Thursday, March 16, 2006

Quote: Bruce Sterling

When they work well, new words like spime are like new brooms. They're good for getting rid of the old words that have turned into dust. New words can sound silly or dangerous, like empty buzzwords, gobbledygook, hype, but this should be understood as the innate nature of language in fast-changing circumstances. Hype is a system-call on your attention. If hype clearly aimed straight at your wallet, you are right to worry. But hype is only bad for you if you drink it unthinkingly, by the barrel and case. If you soberly track its development, hype is very revealing. Even mistaken and obscurantist hype shows that people are stupid and trying to hide something, which are always good things to know.

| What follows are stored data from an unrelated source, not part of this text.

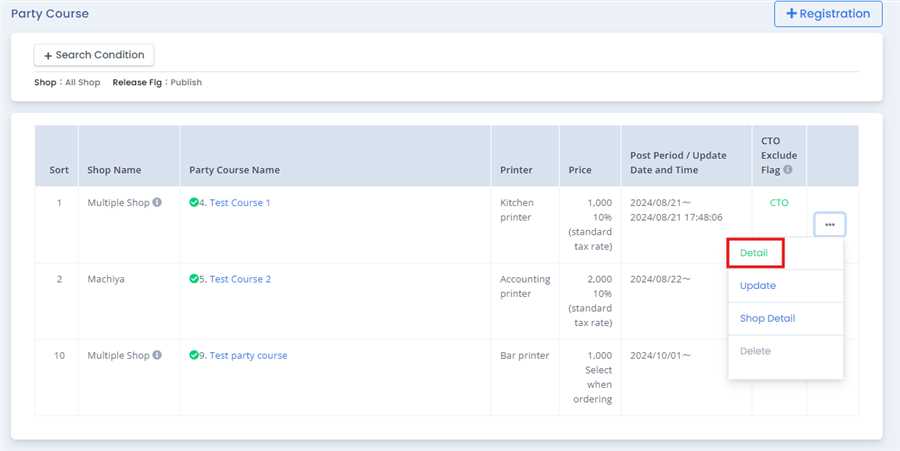Click green check icon for Test Course 2
900x451 pixels.
coord(194,279)
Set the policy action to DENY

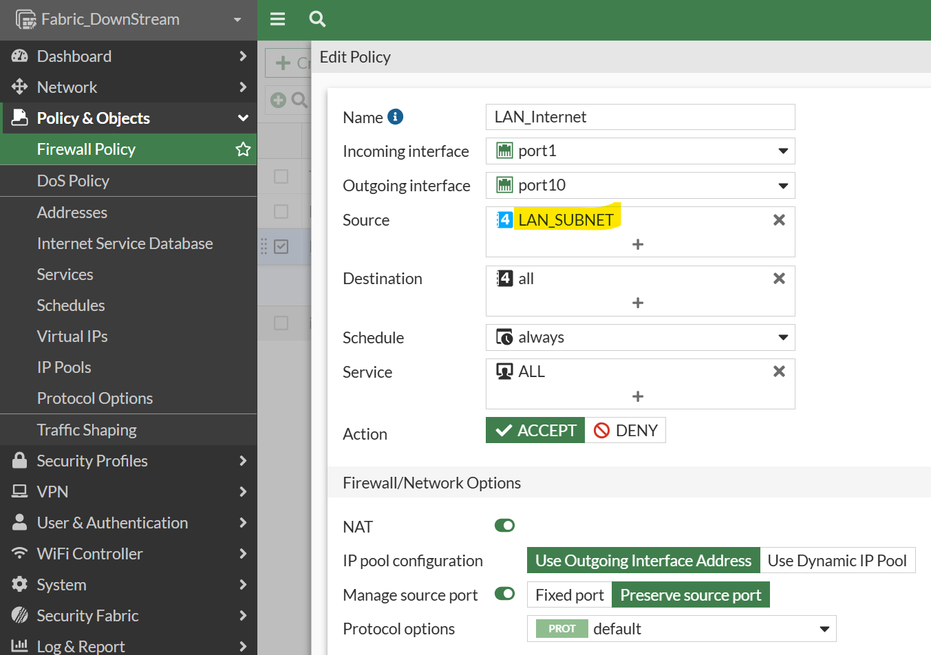point(626,431)
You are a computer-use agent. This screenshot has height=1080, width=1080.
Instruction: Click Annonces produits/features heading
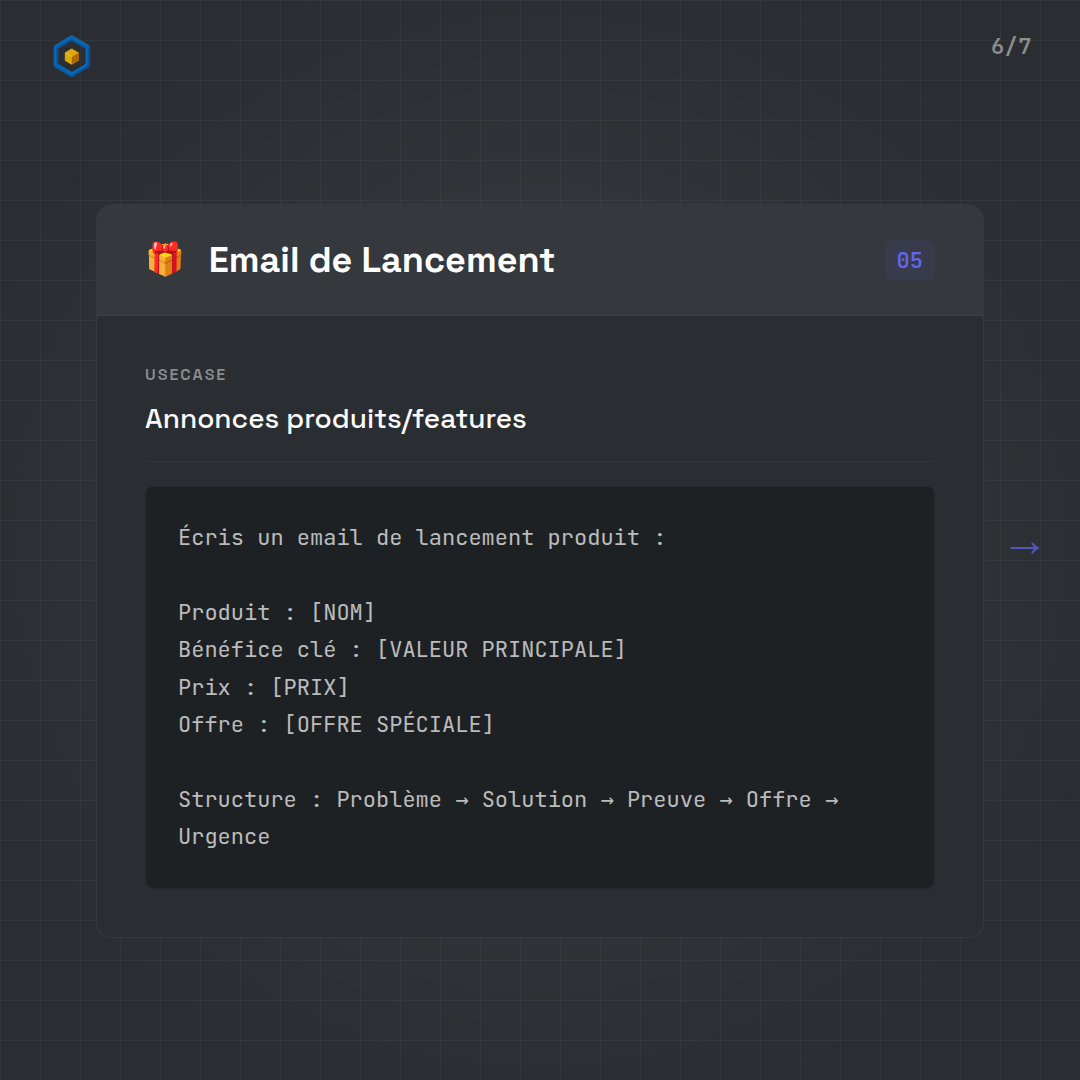335,419
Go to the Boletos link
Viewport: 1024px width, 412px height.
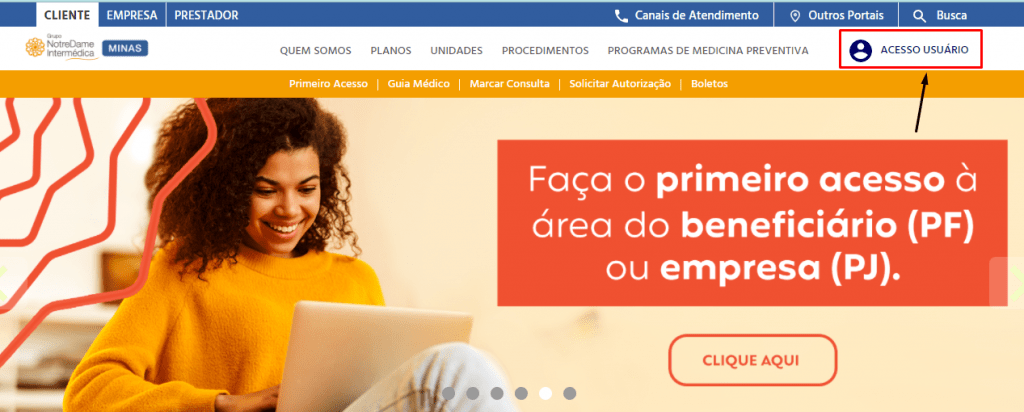[x=709, y=84]
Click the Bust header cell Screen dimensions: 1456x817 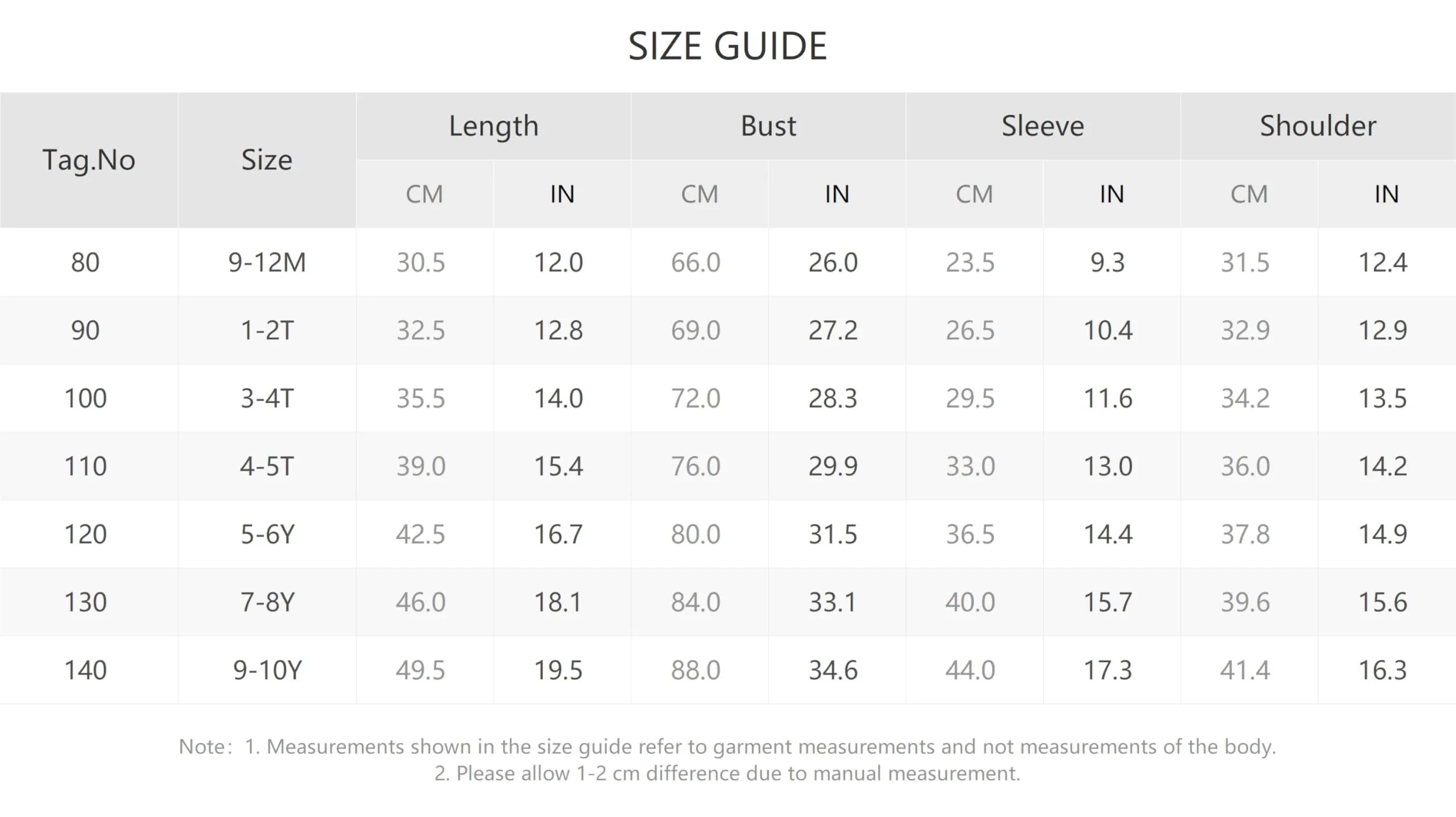(768, 126)
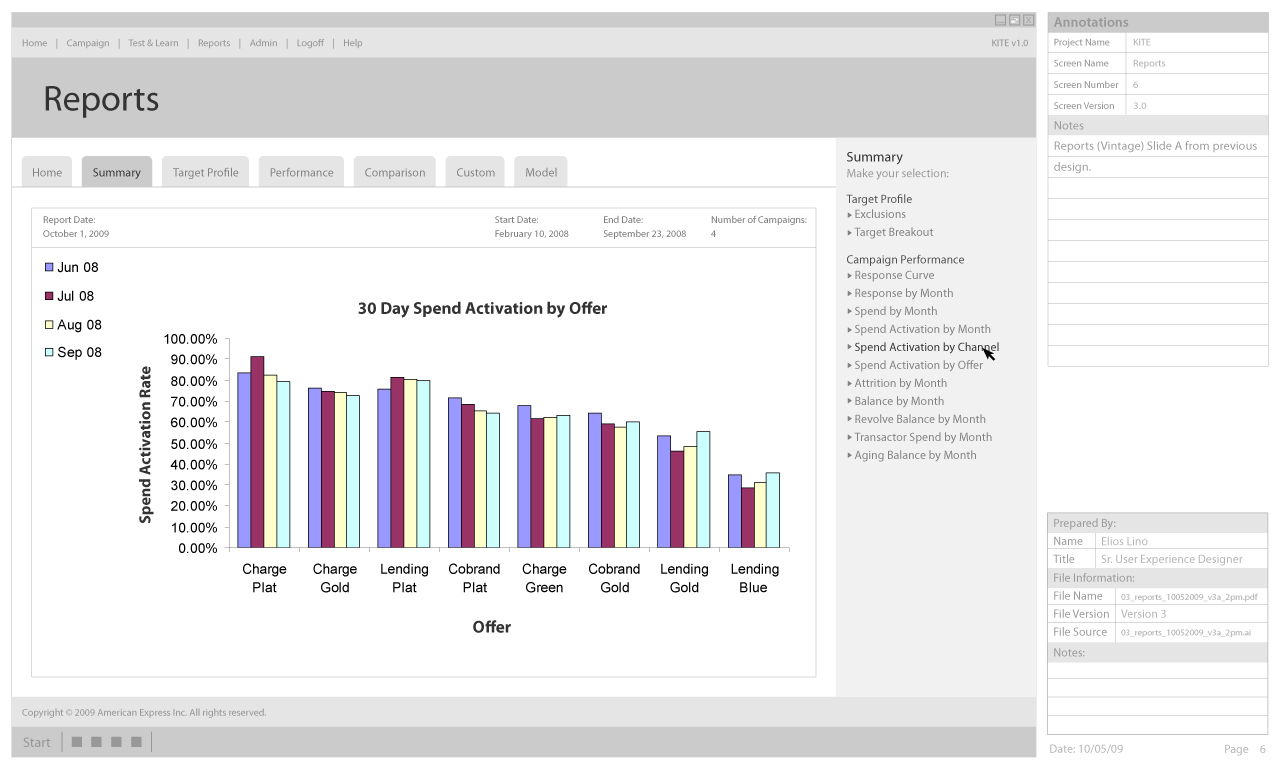Screen dimensions: 1280x768
Task: Open the Performance tab
Action: point(301,172)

In politics, the opposite of hype is political reality. Political hype is BS, it's a campaign speech, it's meant to deceive the listener. But in technology, the opposite of hype is not the truth. The opposite of hype in technology is argot. It's techno-jargon. Argot is not reality, jargon is not the truth. Argot is a super-specialized geek cult language that has no traction in the real world. Argot is the deliberately hermetic language of a small knowledge clique. A small clique likely doesn't have enough people in it to successfully name its own inventions and practices, especially when those inventions and practices emerge from their lab and spread widely throughout a general population. It takes a whole lot of people to manage a popular language. If you know how to watch you can see them at work. You can even just join right in.